> [TASK STATEMENT]:
When you transcribe the data below, reproduce every line exactly and leave each picture out.

> [MATERIAL SUPPLIED]:
━━━━━━━━━━━━━━━━━━━━
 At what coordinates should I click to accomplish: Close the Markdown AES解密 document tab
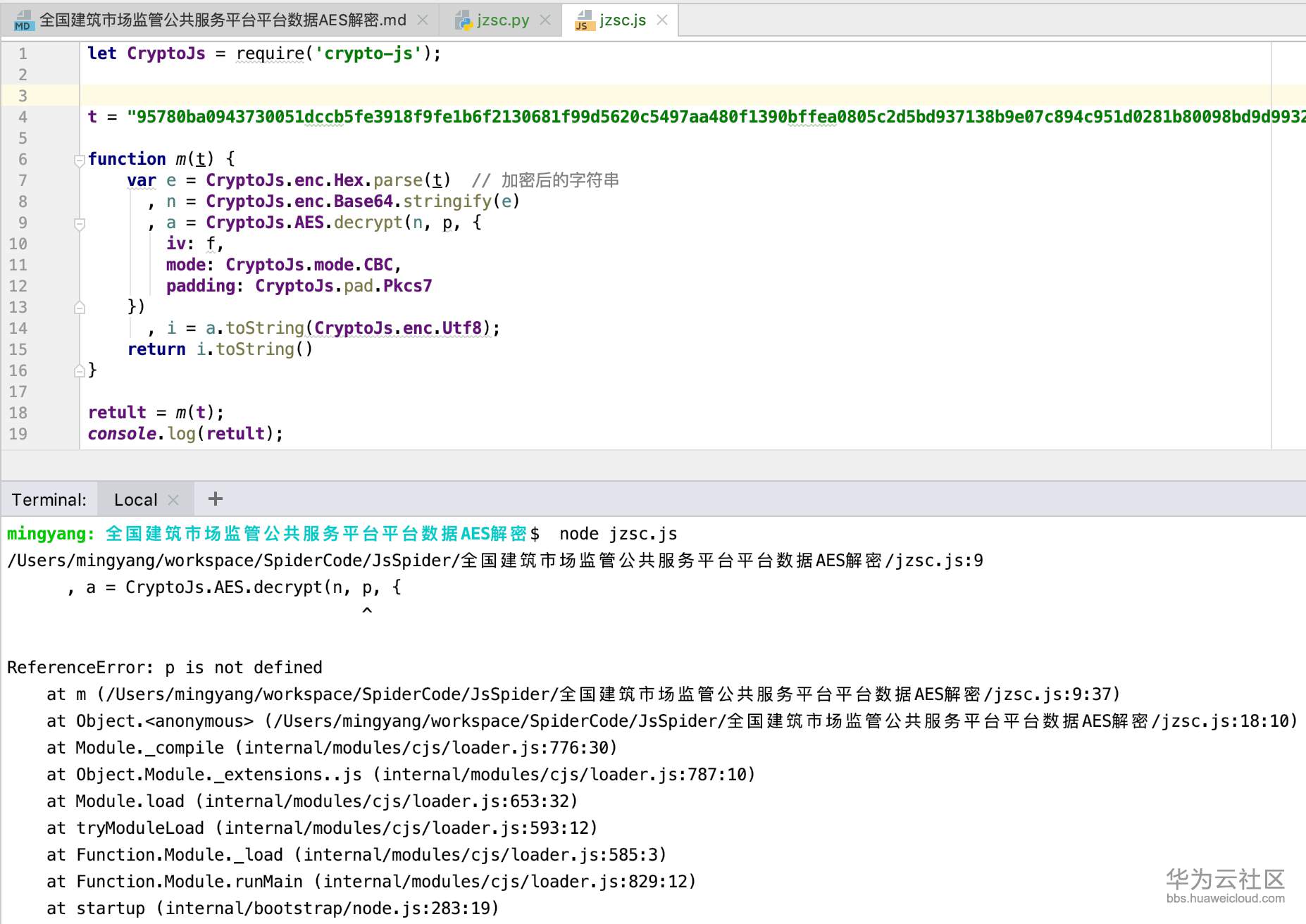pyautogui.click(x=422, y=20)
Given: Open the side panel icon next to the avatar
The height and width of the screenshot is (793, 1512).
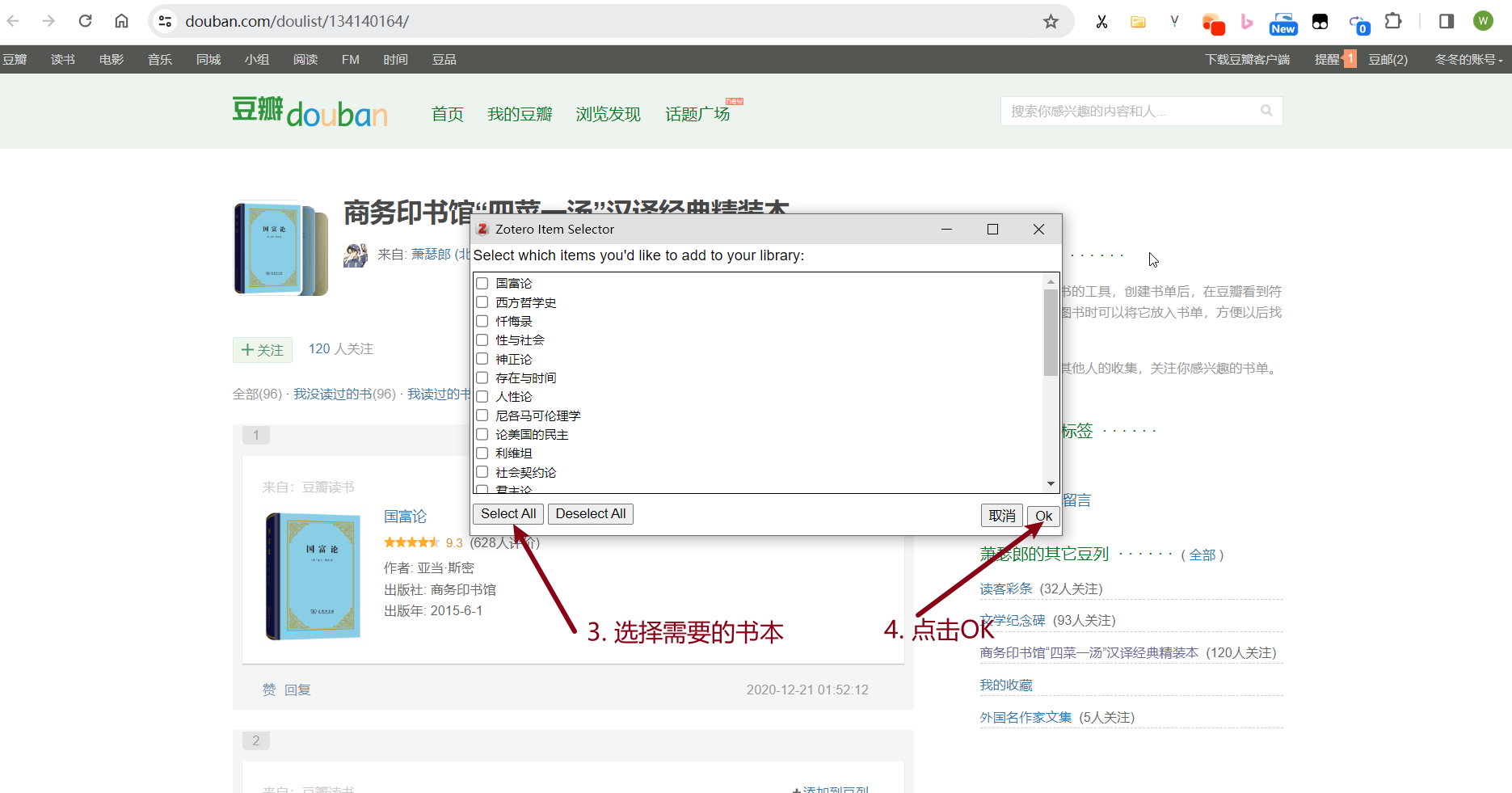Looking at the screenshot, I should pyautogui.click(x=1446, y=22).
━━━━━━━━━━━━━━━━━━━━
> [WRITTEN SOLUTION]:
 At what coordinates should I click to accomplish: Close the Markdown AES解密 document tab
pyautogui.click(x=422, y=20)
Given: Open the side panel icon next to the avatar
The height and width of the screenshot is (793, 1512).
Looking at the screenshot, I should pyautogui.click(x=1446, y=22).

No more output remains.